◆ **Tasks to complete**
A. Answer these questions about the text on Riemann integrability, one line each:
(i) Who proved that a bounded function on a compact interval is "left endpoint integrable" if and only if it is Riemann integrable?
(ii) Which choice of G(x,y) gives the left endpoint formulation?
(iii) On what page did Hildebrandt write the quoted remark about the Stieltjes integral?
B. Rewrite as a numbered list the lines of the records starting at the line containing "Switch to the Test Results response tab" and ending at the line containing "Action: point(130,136)". Leave out blank lines.

◆ **Selection**
━━━━━━
I just remembered that it wasn't a post, but rather it was
an e-mail to someone whose preliminary real analysis text
manuscript I was giving editing feedback on. The e-mail
is below, with some slight changes and omissions that have
to do with specifics about the person I was writing to.

----------------------------

I believe Cauchy proved the left endpoint integral exists
for continuous functions on compact intervals (modulo his
uniform continuity omission) and he also proved that all
Riemann sums for such a function converge to the same result.
I think his definition was the left endpoint version and its
agreement with Riemann's formulation was a theorem, but I'm
not entirely sure about this. In any event, the Riemann
version of the integral had been around much earlier than
Riemann lived, and I think this is fairly well known. I
believe that, even back in Newton's time, mathematicians dealt
with general "Riemann sums" when computing areas and other
things (i.e. the location of the evaluation point in
each interval was varied as needed for the problem at
hand). What Riemann mainly did was to put the focus
on the collection of functions that are integrable
according to some notion of integrability, rather than
(as Cauchy did) defining a notion of integrability only
to be able to rigorously prove certain desired integrability
properties.

Gillespie [1] proved that any bounded function on a compact
interval is "left endpoint integrable" if and only if it is
Riemann integrable.

Kristensen/Poulsen/Reich [5], apparently unaware of Gillespie's
result [1] (or of any of the other papers below) proved a
stronger version in which "left endpoint" becomes "selection
via the function G(x,y)", where the domain of G is all pairs
of real numbers x < y in the integration interval [0,1] such
that x <= G(x,y) <= y and G satisfies the intermediate value
property in each variable (i.e. for each fixed p and q,
G(p,t) and G(t,q) satisfy the intermediate value property
relative to the variable t). Note that the choice of
G(x,y) = x gives the left endpoint formulation.

I believe Giovanni [2] (also apparently unaware of Gillespie [1])
proved a result similar to what Kristensen/Poulsen/Reich [5]
proved, but I think he restricted himself to the case where
G(x,y) is continuous (I don't know if this is continuity
in both variables or the weaker notion of continuity in
each variable). However, I haven't tried asking anyone
to translate anything from this paper, so I'm not
completely sure what he does. [Fund. Math. papers are
on the internet at <http://matwbn.icm.edu.pl> if you
want to take a look at it.]

Hildebrandt [3] (p. 273) wrote: "It seems probable that
[Gillespie's] proof can be carried over to the Stieltjes
integral [with respect to] a continuous g(x) of bounded
variation." I thought I had a paper somewhere, or at least
had seen such a paper at one time, that did this. However,
I couldn't find one, so this might make for a good undergraduate
or Master's thesis if you know of anyone (student or faculty
member) who needs a real analysis topic.
━━━━━━
◆ **Data for this exercise**
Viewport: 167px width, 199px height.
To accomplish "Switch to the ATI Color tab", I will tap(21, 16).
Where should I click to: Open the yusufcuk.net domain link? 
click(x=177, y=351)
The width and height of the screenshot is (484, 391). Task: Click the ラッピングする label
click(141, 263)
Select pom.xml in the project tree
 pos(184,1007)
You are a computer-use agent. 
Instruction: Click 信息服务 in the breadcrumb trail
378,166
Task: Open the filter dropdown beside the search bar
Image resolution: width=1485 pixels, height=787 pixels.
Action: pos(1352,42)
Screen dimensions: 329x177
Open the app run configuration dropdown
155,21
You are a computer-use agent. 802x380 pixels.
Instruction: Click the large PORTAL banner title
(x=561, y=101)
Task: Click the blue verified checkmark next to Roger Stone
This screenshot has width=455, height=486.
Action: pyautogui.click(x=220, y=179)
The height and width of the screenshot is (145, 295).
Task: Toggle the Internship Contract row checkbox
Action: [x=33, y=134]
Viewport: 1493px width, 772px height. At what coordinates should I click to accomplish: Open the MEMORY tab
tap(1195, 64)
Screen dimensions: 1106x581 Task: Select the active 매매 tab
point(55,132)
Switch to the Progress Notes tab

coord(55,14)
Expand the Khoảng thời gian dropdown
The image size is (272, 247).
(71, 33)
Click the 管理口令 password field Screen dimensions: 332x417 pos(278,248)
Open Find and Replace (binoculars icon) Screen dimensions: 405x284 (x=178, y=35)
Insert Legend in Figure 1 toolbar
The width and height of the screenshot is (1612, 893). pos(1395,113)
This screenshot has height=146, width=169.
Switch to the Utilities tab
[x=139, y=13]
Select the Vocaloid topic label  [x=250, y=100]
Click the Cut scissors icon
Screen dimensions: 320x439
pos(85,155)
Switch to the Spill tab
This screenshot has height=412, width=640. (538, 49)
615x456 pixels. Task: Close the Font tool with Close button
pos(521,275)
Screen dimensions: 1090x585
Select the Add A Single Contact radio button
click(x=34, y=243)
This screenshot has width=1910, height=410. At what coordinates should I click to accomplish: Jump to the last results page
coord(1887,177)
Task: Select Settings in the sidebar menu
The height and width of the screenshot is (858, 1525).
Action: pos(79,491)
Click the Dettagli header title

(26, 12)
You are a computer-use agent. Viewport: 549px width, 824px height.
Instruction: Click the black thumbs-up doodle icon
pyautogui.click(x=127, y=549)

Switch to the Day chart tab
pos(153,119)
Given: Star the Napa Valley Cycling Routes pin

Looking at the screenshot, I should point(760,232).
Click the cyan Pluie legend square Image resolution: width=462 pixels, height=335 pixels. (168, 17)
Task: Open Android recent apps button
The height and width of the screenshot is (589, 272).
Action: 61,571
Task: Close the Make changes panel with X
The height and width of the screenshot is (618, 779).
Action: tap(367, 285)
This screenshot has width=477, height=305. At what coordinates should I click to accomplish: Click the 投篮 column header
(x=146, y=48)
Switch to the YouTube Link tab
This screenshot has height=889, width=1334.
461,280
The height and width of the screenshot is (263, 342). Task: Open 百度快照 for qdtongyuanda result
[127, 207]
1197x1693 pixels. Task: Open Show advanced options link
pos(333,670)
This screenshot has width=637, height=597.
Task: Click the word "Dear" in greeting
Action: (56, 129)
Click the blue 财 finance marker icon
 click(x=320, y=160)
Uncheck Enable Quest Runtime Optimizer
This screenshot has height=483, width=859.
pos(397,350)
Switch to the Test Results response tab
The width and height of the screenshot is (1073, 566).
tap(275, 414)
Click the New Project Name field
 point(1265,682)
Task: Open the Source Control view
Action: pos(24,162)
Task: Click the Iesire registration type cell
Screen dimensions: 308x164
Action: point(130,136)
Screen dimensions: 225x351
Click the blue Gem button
━━━━━━
◆ **Solved problems**
A.
(i) Gillespie
(ii) G(x,y) = x
(iii) Page 273

B.
1. Switch to the Test Results response tab
2. The width and height of the screenshot is (1073, 566).
3. tap(275, 414)
4. Click the New Project Name field
5.  point(1265,682)
6. Task: Open the Source Control view
7. Action: pos(24,162)
8. Task: Click the Iesire registration type cell
9. Screen dimensions: 308x164
10. Action: point(130,136)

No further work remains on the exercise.